John wasted no time being anything but himself, he believed that “You don’t need anybody to tell you who you are or what you are. You are what you are.” One of his major beliefs was peace for this world. Much of his time was spent voicing his view on war and politics in a public forum, whether it be through a song, a march or a drawing; He believed in what he had to say, and what he had to say was “we all have Hitler in us, but we also have love and peace. So why not give peace a chance for once.” Not ‘you have to want peace’, or ‘you have to listen to me because I’m right’ and not ‘you are a bad person if you don’t listen’. He simply believed that “…if everyone demanded peace instead of a new television, then there would be peace...” John believed his role in society, just as any other artist’s or poet’s role, was to try and express what he felt, not to tell people what to feel. “Not as a preacher or a leader, but as a reflection of us all.” Beyond his public life and image was the time he spent with his wife and children, who he loved unconditionally.
In his family John had belonging. Sons Sean and Julian were the inspiration behind many of John’s songs during his solo career, as was Yoko, the one person who John felt he had connected with more than any one else he had ever met. If there was anything John believed in as much as peace, it was love, a love that he provided for his children often whilst forgetting himself, at one stage taking a year of performing and recording to look after his youngest son. He did not feel that he was obliged to anyone at the time apart from his family, and in particular his son, he didn’t change who he was, but accepted his new role.

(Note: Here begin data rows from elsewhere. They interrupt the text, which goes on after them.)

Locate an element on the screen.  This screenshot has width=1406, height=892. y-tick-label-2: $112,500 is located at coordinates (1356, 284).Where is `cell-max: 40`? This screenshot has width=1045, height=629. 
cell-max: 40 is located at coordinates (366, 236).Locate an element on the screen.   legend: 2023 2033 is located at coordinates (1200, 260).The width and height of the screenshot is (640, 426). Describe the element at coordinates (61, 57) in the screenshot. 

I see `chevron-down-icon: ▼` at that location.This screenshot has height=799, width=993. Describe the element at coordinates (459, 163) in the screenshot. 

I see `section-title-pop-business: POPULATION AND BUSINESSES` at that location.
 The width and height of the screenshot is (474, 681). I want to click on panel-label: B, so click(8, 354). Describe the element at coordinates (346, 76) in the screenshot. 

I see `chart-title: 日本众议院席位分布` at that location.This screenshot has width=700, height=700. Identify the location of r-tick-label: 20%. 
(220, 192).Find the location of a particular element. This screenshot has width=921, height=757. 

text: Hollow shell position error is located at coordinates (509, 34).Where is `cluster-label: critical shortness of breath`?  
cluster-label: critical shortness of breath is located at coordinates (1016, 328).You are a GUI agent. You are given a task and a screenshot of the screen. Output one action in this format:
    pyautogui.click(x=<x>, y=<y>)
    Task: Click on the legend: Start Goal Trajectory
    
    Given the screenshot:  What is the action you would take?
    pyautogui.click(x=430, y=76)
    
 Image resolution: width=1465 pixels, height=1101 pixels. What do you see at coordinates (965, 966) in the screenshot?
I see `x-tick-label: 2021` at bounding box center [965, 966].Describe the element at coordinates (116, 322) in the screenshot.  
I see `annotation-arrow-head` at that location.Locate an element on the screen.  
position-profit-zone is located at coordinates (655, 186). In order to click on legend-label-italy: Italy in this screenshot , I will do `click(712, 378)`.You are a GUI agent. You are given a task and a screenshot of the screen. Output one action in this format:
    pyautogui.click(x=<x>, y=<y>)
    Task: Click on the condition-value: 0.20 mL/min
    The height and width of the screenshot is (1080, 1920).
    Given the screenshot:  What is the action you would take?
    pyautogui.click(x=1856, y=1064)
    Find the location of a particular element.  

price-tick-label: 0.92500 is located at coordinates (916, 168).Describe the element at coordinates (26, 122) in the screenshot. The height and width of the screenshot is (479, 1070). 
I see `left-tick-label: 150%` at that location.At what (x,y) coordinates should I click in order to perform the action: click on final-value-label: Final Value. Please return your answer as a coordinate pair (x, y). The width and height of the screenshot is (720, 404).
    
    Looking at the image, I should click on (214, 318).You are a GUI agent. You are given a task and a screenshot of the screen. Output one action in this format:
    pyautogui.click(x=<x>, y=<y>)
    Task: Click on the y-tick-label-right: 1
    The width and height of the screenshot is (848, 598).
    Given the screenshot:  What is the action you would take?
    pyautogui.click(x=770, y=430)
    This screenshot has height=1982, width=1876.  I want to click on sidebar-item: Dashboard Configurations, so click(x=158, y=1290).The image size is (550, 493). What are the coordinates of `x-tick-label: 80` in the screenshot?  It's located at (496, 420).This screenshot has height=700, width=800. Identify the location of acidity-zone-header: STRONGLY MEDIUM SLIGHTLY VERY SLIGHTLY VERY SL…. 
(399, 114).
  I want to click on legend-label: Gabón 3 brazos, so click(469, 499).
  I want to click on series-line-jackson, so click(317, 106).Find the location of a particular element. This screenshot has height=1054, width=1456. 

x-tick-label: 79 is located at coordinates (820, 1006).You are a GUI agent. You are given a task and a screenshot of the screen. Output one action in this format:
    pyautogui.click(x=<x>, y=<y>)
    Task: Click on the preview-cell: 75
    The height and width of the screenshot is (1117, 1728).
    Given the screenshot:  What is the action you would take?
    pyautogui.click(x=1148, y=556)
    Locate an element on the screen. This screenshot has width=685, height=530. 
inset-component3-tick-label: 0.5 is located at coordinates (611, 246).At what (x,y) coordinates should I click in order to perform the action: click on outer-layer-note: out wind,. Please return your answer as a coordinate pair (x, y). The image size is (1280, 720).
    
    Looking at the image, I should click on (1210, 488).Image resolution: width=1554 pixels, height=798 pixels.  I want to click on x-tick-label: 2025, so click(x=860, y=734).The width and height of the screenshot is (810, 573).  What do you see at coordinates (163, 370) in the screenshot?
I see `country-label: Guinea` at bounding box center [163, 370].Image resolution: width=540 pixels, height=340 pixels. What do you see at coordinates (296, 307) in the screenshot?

December 8, 1980, saw the world lose an incredible person. Ironically, Just 40 years after his birth, John Lennon died in a display of the very human behavior that he so completely opposed, shot dead by a man whom just hours earlier approached John Lennon as a fan. Too many, John Lennon was a friend, a friend never met, never spoken to in person, but a friend, nonetheless. He was a fully alive human being, whose messages, music and beliefs remain fully alive decades on, and will remain for decades to come- through his beliefs, his belonging, John Lennon’s dreams will remain eternal.